Raw Rust FFI bindings for ik_llama.cpp — a performance-oriented fork of llama.cpp with improved CPU/GPU inference, new quantization types, first-class DeepSeek/MLA support, and fused MoE operations.

The ik_llama.cpp source tree is included as a git submodule and compiled from source during cargo build via a CMake-based build.rs.

What this crate provides

  • bindings.rs — generated by bindgen at build time from ik_llama.cpp/include/llama.h and ik_llama.cpp/ggml/include/ggml.h; exposes the full llama_* and ggml_* C API.
  • ik_llama_cpp_wrapper — a thin C++ static library (wrapper.cpp) compiled with cc that gives Rust a stable link point into the ik_llama.cpp headers.
  • Shared libraries (libllama.so, libggml.so, …) built by CMake and hard-linked into the Cargo target directory so they are found at runtime.
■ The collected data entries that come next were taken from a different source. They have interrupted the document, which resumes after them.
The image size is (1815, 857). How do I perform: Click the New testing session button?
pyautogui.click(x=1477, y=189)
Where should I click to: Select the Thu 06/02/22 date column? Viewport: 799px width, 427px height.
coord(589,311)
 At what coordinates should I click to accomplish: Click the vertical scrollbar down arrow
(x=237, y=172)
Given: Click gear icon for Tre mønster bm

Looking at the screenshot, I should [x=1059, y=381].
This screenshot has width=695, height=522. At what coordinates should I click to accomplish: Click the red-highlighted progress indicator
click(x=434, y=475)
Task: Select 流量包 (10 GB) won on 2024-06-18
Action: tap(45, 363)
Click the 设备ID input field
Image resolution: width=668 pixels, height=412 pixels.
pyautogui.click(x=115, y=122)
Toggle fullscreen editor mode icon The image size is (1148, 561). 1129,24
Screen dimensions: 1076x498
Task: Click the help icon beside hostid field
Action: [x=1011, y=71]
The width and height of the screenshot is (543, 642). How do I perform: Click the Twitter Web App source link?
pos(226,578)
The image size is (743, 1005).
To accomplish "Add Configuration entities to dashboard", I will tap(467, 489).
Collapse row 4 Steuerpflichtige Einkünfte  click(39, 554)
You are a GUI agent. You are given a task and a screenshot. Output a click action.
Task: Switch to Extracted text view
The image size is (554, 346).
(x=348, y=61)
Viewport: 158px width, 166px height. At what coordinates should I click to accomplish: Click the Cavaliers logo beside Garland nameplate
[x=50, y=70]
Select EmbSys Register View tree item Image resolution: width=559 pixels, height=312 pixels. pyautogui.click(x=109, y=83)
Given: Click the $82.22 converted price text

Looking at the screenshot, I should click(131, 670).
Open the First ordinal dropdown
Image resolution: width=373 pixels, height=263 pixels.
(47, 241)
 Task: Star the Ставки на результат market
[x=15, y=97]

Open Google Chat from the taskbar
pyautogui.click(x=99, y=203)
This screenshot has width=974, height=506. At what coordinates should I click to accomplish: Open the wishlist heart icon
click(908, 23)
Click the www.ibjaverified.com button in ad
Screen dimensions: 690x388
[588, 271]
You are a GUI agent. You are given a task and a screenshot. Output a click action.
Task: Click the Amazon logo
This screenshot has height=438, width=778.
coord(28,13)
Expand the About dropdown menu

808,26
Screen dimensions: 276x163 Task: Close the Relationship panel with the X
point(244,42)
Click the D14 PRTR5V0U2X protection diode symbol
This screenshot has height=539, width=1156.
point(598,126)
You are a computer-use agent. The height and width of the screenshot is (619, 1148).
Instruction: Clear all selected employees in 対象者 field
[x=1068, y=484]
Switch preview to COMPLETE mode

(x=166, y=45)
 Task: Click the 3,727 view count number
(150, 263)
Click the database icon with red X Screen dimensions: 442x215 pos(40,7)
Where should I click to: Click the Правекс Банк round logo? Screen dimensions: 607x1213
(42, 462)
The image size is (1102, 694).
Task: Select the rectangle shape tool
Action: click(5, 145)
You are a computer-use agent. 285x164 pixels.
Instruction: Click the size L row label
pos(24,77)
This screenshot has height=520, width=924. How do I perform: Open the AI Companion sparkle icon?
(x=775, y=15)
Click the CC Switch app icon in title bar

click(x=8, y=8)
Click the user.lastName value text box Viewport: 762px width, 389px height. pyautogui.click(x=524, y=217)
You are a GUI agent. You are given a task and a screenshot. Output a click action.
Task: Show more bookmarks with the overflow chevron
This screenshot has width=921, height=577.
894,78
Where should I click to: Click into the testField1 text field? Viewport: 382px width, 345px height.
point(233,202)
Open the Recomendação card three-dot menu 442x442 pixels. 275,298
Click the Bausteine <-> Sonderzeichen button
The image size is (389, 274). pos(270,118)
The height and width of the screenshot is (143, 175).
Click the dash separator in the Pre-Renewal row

This crate is not intended for direct use — consume it through slm_ikllama, which implements the slm_inference trait layer on top of these bindings.

Build

The build script compiles ik_llama.cpp with CMake. A few environment variables control the build:

Variable Default Description
LLAMA_LIB_PROFILE Release CMake build profile
LLAMA_STATIC_CRT 0 Link against static CRT (Windows MSVC)
BUILD_DEBUG unset Print verbose build diagnostics
CMAKE_VERBOSE unset Make CMake very verbose
CMAKE_* Any CMAKE_* env var is forwarded to CMake as-is

Features

Feature Description
cuda (default) Enable NVIDIA CUDA via GGML_CUDA; links cudart, cublas, cublasLt
native (default) Compile for the host CPU architecture (CMAKE_CUDA_ARCHITECTURES=native, GGML_NATIVE=ON)

When native is off, the build targets a broad x86-64 baseline (AVX2, AVX512-BF16/VBMI/VNNI).

Platform notes

  • Linux — links stdc++ dynamically; shared .so files are placed in the Cargo target directory.
  • macOS — links Foundation, Metal, MetalKit, Accelerate frameworks; .dylib files are placed in the target directory.
  • Windows MSVC — MSVC include paths are discovered via the cc crate; .dll files are copied to the target and deps directories.
  • CUDA architectures — with native, the GPU arch is auto-detected; without it, 86;89;120 (RTX 30/40/50xx) are targeted.